FRISCO, Texas – By this point, the Cowboys' options in this draft cycle have been beaten into the ground. That's to be expected when they hold one of the first 10 picks in this draft, and they've had nearly four months to weigh those options.
"Getting to the top of the draft is very pain staking, but once you get to pick early, it's certainly great to pick up there high in terms of what your opportunities are," said Cowboys chief operating officer Stephen Jones on Monday.
There is one avenue that's harder to predict, though, and that's because it hinges on the attitude of another front office. It's hard to gauge how likely it is that the Cowboys would trade out of their No. 10 overall pick next week – but Jones said it's a matter that's starting to come into clearer focus.
"Probably where we sit, we're starting to get a few calls, and I think it'll only pick up as we get closer to next Thursday," Jones allowed.
It's a fascinating thought, and it likely depends on how the top of the draft order shakes out. More so than any other year, this is a draft that figures to be dominated on offense at the top of the board – specifically, the quarterback position. As many as five quarterbacks could go before the Cowboys come up on the clock on April 29.
And on top of that, there are several blue chip prospects – such as LSU receiver Ja'Marr Chase, Oregon offensive tackle Penei Sewell and Florida tight end Kyle Pitts – that could spark a conversation or two between the Cowboys and another club.

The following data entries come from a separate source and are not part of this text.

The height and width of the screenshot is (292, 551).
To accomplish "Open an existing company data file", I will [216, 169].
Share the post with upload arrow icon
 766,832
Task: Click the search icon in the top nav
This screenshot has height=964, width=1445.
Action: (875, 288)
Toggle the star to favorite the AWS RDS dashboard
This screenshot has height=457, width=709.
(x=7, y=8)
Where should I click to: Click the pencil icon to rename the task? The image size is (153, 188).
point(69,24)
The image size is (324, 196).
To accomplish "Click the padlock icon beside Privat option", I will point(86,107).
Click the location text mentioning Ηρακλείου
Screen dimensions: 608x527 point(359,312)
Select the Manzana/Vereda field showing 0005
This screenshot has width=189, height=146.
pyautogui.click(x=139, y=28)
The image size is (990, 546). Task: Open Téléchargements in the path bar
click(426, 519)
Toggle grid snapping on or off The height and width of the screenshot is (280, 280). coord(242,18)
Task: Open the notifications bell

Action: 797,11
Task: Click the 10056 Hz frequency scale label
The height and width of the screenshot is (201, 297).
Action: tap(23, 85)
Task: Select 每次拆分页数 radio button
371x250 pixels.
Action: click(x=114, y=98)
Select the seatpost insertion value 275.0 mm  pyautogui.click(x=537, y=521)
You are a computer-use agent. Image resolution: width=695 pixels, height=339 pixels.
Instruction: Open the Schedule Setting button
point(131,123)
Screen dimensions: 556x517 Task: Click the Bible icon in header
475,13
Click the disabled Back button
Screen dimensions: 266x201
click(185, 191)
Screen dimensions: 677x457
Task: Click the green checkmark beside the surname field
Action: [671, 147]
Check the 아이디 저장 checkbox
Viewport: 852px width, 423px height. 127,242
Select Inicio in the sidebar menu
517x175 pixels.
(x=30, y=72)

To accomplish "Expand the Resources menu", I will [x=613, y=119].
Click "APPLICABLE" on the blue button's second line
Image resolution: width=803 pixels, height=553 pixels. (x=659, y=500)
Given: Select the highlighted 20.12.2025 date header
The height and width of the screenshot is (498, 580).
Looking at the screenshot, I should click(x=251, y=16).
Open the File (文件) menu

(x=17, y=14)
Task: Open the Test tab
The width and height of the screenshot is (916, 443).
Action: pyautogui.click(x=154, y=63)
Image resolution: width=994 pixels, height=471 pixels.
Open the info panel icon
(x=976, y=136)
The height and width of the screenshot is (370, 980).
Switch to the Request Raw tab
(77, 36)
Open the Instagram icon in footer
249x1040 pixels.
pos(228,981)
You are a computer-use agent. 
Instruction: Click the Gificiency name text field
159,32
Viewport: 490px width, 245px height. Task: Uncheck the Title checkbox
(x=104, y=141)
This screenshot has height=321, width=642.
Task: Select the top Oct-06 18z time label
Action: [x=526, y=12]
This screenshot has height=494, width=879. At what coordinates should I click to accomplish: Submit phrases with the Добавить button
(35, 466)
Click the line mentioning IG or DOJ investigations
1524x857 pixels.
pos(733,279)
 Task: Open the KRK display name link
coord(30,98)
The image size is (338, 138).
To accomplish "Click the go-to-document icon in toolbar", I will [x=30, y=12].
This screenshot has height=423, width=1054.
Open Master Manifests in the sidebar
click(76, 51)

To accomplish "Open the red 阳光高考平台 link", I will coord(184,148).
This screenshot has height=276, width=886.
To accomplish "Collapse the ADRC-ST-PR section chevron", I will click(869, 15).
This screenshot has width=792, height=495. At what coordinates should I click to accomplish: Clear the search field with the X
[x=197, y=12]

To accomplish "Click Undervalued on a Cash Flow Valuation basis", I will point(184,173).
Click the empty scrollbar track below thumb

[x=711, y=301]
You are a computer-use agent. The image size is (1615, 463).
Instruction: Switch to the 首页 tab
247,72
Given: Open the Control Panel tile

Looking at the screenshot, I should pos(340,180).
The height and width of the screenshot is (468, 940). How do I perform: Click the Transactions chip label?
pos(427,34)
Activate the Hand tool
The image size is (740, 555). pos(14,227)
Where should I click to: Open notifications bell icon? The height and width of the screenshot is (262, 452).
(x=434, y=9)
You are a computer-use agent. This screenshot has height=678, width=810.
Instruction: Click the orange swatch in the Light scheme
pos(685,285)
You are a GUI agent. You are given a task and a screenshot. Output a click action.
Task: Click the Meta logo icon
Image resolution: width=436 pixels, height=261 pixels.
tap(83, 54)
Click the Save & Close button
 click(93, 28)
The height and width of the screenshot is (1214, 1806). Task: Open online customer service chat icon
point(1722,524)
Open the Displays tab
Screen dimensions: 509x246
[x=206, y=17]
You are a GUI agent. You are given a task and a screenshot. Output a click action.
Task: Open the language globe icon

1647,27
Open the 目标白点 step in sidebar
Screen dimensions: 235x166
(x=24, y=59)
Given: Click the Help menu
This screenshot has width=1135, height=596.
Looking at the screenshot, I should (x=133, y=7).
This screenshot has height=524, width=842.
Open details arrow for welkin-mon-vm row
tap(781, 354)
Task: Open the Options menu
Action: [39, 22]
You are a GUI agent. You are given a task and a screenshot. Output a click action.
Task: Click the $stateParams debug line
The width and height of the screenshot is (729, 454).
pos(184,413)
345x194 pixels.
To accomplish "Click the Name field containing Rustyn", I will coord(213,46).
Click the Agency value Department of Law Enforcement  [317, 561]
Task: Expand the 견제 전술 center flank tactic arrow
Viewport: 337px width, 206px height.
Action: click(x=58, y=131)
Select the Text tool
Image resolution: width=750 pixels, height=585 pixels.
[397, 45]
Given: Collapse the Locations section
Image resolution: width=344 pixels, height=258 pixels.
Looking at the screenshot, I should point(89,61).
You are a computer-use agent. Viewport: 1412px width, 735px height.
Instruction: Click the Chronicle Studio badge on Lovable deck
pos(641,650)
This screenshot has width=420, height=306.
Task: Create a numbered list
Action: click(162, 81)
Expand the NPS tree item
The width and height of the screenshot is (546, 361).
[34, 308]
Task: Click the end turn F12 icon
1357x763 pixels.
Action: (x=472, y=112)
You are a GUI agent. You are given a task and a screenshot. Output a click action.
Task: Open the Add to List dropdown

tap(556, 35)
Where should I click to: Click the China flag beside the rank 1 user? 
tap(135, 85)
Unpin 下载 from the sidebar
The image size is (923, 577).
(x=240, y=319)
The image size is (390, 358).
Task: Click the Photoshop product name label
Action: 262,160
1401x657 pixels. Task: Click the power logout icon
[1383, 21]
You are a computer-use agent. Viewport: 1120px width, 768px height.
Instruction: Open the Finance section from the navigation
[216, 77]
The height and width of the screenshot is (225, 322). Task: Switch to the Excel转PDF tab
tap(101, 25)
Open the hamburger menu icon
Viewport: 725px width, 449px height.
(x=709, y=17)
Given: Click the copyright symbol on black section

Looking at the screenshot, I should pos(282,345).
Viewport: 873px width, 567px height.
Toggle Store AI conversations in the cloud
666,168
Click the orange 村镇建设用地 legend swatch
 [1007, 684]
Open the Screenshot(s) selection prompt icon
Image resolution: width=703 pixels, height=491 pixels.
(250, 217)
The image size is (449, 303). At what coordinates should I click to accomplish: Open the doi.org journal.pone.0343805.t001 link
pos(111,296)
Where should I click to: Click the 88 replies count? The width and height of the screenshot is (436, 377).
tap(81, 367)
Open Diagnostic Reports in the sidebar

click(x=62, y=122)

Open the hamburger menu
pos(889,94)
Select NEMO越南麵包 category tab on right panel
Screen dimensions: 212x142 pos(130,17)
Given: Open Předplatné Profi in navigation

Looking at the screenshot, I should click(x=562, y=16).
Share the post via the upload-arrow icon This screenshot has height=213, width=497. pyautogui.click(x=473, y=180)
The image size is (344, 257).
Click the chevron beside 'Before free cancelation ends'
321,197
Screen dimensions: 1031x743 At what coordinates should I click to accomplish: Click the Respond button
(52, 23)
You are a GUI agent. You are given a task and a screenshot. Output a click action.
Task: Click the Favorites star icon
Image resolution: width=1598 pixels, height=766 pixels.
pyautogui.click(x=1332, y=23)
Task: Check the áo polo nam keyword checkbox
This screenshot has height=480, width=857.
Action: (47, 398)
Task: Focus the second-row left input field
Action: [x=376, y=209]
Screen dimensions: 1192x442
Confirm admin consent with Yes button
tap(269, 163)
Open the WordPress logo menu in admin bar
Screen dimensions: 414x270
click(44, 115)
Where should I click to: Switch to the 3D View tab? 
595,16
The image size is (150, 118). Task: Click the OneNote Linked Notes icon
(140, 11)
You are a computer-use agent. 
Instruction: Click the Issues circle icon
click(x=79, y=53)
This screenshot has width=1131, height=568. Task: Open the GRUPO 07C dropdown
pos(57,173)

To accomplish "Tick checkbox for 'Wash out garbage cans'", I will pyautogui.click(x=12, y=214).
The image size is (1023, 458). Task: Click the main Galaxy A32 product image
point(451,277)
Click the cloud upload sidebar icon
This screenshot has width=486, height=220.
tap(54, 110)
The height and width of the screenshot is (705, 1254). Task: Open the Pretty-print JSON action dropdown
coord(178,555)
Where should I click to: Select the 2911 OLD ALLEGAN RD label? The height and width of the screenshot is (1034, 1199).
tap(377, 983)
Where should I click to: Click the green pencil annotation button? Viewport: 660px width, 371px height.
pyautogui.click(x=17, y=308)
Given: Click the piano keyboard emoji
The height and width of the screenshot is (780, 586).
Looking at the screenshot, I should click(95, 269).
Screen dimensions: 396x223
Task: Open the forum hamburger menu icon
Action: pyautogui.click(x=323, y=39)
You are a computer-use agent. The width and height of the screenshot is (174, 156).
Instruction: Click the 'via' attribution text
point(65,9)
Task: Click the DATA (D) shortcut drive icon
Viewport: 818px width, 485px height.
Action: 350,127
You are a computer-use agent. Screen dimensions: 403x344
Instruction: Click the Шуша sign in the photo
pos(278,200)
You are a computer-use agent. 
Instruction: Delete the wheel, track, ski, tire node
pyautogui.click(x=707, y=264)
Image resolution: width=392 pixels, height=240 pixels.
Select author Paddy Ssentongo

"They kind of give you the call – 'Hey, if our guy's there, we'd be interested in moving up to the pick,' and they may even throw out a few things like 'What would it take?' and those types of things," Jones said. "So you start to get yourself in a mode where you're prepared that a particular team could call if their player is there – whether it's a quarterback they're after or an offensive lineman or a defensive player."
It's a tough thing to bank on. The Cowboys haven't traded down in the first round since 2013, when they agreed to a trade with San Francisco that saw them fall back from No. 18 to No. 31, acquiring a third-round pick in the process. The trade eventually netted them All-Pro center Travis Frederick with their first-round pick, as well as a multi-year starter at receiver with Terrance Williams being the eventual third-round pick.
Again, it's a tricky thing to predict. Trading down requires a willing partner, and there's no way to guarantee that the phone rings on draft night. And while Jones isn't expecting anyone to tell him their intended target, it does sound like that interest in that Top 10 pick is starting to heat up.
"They won't divulge that, usually – which shouldn't surprise you," he said. "But they do say 'Hey, we've got a player or two or three that, if they're there, we might be willing to get aggressive and give you something to move up to that pick.'"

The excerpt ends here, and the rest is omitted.